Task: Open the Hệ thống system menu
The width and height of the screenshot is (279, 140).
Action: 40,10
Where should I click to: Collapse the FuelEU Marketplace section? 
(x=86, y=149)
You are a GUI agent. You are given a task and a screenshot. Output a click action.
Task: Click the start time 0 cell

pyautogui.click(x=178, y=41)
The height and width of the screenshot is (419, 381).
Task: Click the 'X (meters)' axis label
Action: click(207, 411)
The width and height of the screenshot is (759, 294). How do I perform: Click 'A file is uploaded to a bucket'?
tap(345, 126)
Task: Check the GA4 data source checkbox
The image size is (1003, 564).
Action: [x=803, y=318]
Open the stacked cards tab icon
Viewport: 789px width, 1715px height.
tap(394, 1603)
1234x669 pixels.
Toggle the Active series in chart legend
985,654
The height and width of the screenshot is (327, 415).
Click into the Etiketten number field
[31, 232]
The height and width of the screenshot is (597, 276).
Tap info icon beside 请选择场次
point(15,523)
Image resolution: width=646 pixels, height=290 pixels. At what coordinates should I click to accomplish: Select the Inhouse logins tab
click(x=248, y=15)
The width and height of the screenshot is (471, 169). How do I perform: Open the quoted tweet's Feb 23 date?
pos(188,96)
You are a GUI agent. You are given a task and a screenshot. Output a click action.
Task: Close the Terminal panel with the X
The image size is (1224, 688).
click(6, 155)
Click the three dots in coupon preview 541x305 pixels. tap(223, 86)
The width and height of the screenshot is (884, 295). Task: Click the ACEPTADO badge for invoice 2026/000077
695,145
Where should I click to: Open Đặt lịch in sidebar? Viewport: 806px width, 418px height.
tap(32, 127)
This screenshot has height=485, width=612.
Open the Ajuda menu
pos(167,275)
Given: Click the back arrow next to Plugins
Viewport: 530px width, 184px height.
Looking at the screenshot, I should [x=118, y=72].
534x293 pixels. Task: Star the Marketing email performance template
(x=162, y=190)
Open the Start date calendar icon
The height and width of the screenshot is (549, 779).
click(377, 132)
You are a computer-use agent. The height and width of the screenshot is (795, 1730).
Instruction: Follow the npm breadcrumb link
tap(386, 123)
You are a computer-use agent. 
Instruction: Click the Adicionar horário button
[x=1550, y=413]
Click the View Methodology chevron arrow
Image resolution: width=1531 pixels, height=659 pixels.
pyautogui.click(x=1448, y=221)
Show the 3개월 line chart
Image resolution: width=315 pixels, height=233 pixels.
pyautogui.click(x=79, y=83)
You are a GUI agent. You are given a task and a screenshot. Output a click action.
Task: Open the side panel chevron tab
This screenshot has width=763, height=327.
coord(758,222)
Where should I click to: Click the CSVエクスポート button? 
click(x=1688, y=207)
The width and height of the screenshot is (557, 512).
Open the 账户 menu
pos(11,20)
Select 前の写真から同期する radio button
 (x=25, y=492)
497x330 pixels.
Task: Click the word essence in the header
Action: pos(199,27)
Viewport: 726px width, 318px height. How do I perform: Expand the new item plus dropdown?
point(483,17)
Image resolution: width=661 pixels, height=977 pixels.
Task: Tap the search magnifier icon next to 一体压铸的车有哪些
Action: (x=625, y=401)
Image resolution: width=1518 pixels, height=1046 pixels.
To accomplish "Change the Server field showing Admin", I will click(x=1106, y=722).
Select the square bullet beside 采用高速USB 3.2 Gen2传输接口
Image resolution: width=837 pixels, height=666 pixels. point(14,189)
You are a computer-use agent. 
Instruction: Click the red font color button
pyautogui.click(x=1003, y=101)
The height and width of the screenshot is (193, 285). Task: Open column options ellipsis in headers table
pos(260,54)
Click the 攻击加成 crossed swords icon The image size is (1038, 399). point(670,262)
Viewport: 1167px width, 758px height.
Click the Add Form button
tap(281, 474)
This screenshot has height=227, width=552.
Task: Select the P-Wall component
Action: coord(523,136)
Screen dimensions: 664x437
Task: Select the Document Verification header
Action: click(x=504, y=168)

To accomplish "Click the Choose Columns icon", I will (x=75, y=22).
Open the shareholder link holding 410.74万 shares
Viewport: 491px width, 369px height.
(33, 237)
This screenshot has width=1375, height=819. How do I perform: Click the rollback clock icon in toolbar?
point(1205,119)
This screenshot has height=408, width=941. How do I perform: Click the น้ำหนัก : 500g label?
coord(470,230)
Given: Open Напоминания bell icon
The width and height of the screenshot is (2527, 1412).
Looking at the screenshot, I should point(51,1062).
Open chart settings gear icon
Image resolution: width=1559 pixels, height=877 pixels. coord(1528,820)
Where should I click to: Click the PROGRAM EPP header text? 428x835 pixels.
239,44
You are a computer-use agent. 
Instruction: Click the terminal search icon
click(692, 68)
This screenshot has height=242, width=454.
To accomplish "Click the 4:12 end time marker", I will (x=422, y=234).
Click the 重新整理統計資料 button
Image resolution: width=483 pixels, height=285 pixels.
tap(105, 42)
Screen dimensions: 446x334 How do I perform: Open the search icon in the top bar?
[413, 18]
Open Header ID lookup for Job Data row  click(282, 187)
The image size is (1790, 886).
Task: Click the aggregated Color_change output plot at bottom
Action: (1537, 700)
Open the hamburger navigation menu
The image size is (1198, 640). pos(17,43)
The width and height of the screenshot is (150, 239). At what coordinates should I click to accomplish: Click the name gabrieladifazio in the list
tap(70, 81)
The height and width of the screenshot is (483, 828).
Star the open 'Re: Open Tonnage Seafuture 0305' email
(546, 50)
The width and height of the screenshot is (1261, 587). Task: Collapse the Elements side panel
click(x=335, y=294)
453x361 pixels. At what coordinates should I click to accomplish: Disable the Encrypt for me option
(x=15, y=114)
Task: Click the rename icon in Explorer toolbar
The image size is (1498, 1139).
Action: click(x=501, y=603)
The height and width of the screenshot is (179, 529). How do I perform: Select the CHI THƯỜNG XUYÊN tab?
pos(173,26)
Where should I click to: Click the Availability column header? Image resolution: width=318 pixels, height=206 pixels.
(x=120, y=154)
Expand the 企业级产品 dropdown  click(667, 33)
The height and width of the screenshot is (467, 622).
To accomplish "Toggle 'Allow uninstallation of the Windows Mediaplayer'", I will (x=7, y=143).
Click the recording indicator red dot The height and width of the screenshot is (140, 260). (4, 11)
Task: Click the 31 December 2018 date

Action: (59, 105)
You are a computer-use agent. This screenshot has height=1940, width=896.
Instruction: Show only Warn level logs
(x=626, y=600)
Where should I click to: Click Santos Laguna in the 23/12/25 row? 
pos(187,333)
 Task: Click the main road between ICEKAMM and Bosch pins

Task directions -
Which lines in the material above contain the word "next"? Find each one and copy it in full, counting only matches with the same case.

Result for this exercise -
Given: Click the back arrow next to Plugins
Task: Tap the search magnifier icon next to 一体压铸的车有哪些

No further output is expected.